**Record extracts:**
───

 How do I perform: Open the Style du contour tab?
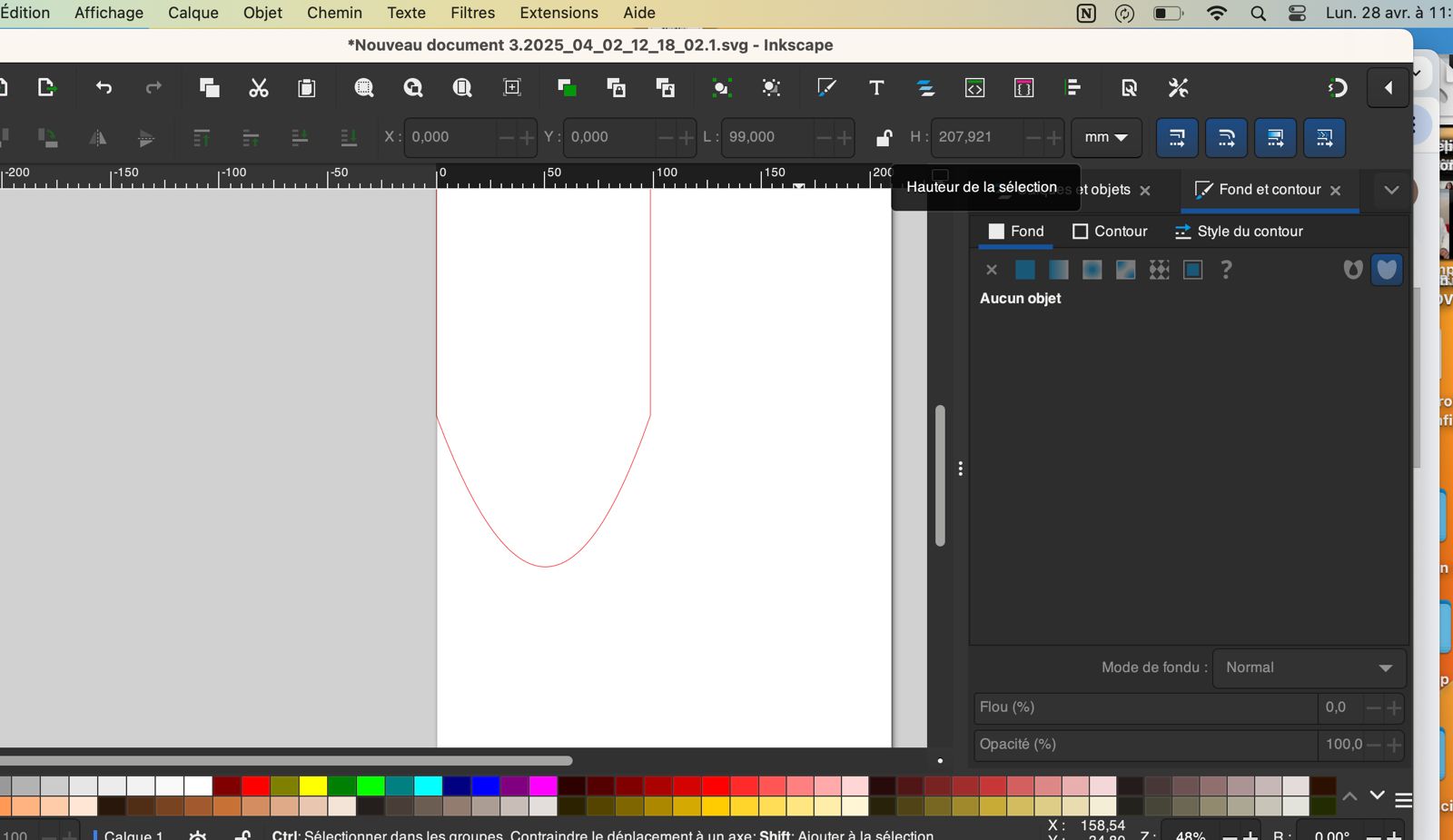pos(1239,232)
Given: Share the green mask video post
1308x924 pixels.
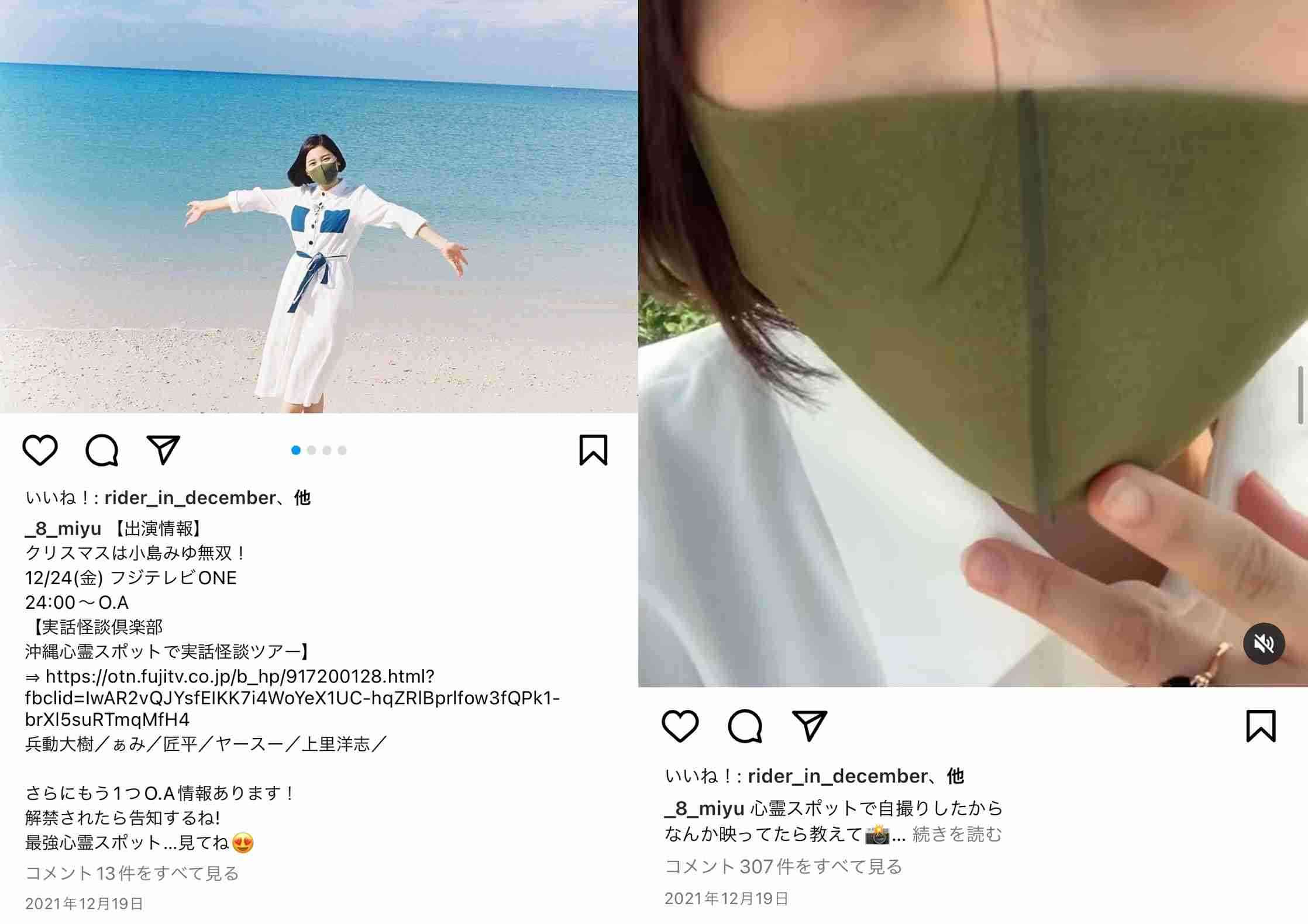Looking at the screenshot, I should tap(809, 726).
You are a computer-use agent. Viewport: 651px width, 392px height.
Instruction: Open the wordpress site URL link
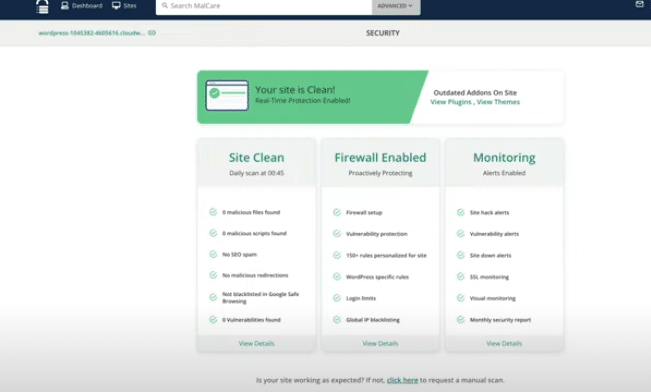point(91,33)
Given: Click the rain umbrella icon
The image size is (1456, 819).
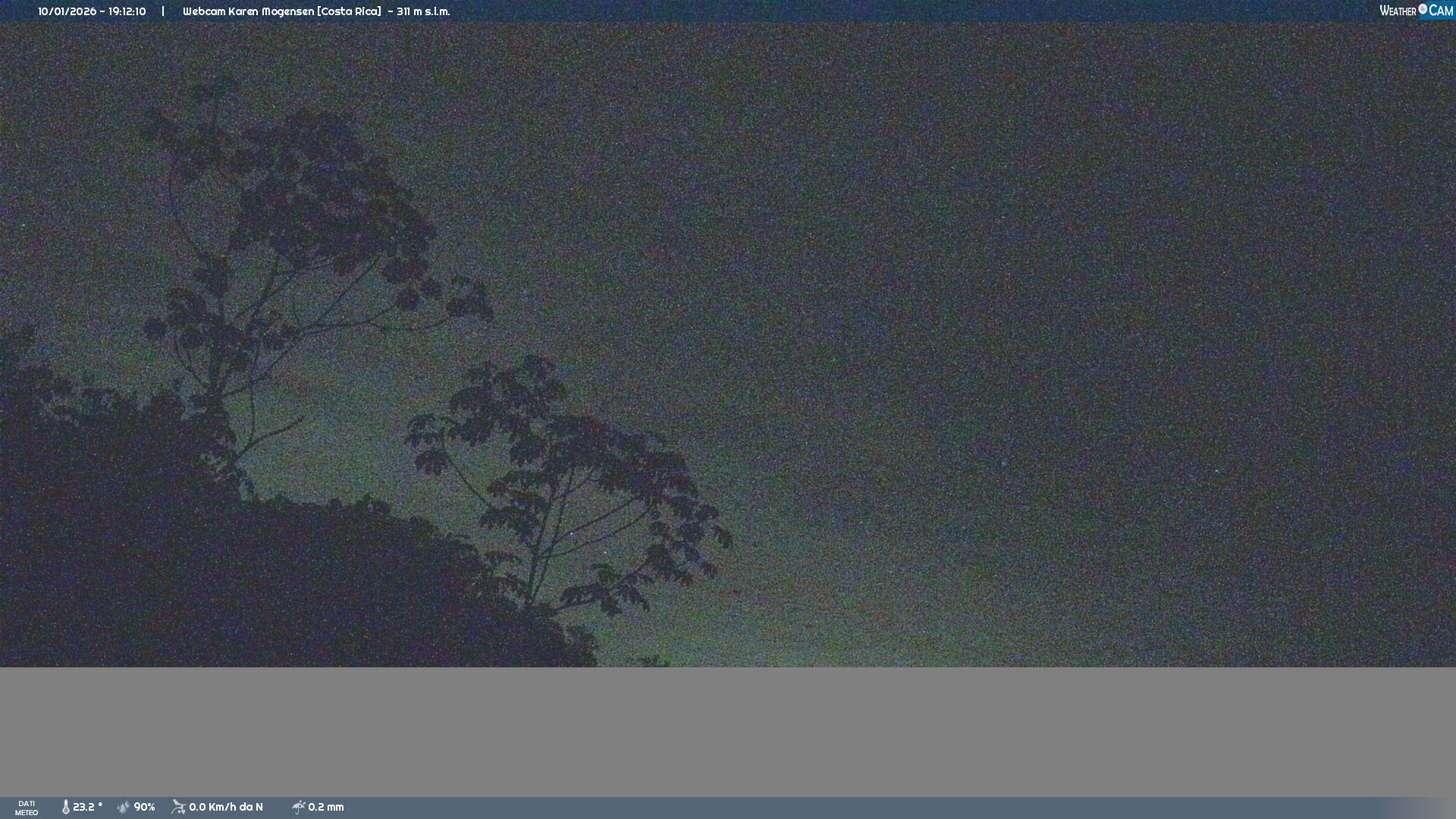Looking at the screenshot, I should tap(299, 807).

───

Which lines above contain the word "Open"? Copy each of them in full.

 How do I perform: Open the Style du contour tab?
Instruction: Open the wordpress site URL link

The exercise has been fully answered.